## [Aim]
Quote every phrase in the text on start-ups and coopetition in which "short-term" directly modifies a noun, together with the noun.

## [Document section]
═══
In most early-stage startups, resources and time are in short supply. We need to allocate resources to things that gets us results. Startups really need to get some results within a year or a couple of years. So, we’d only exchange knowledge to achieve an outcome we couldn’t achieve alone. So, cooperating with a competitor is a means to an ends. (Interviewee #16)

Early-stage companies often adopt a transactional approach to cooperative cooperation and knowledge exchange in search of immediate and practical benefits rather than long-term partnerships. This methodology focuses on short-term opportunistic exchanges to help start-ups address short-term challenges without committing to ongoing collaboration or common goals. For start-ups with limited resources and high expectations for rapid results, this approach allows them to rely on external strengths while protecting their competitive advantages. Using short-term specific interactions, entrepreneurs can effectively manage resources and achieve results, making this strategy a smart choice for early-stage businesses. This results in the following proposition:

P3.

A transactional approach to coopetition and knowledge exchange is associated with early-stage start-ups that engage in short-term exchanges for immediate, mutual benefits and do not require shared goals or commitment to long-term collaborations.

A final group of mature start-ups do not engage in coopetition and maintain a competitive stance, avoiding any form of cooperation with competitors. These start-ups stated that they do not share goals with competitors, as they do not want to disclose or share any knowledge; informants considered everything that they do to be highly unique and confidential:

We play our cards close and will never collaborate [with competitors]. We don’t want to share. (Interviewee #17)
═══
## [Data provided]
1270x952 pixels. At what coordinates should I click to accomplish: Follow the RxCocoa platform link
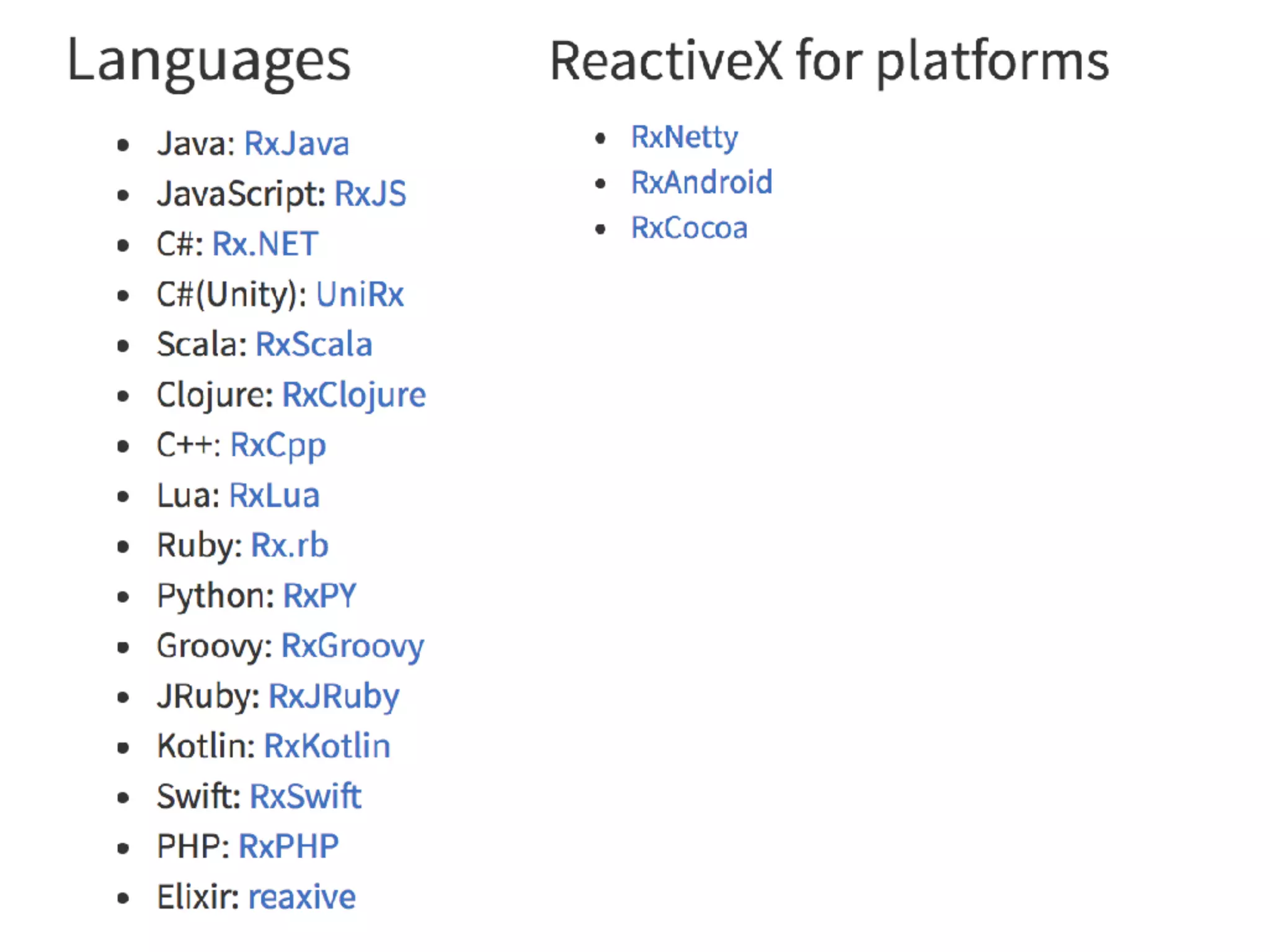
═══
## [Written response]
- short-term opportunistic exchanges
- short-term challenges
- short-term specific interactions
- short-term exchanges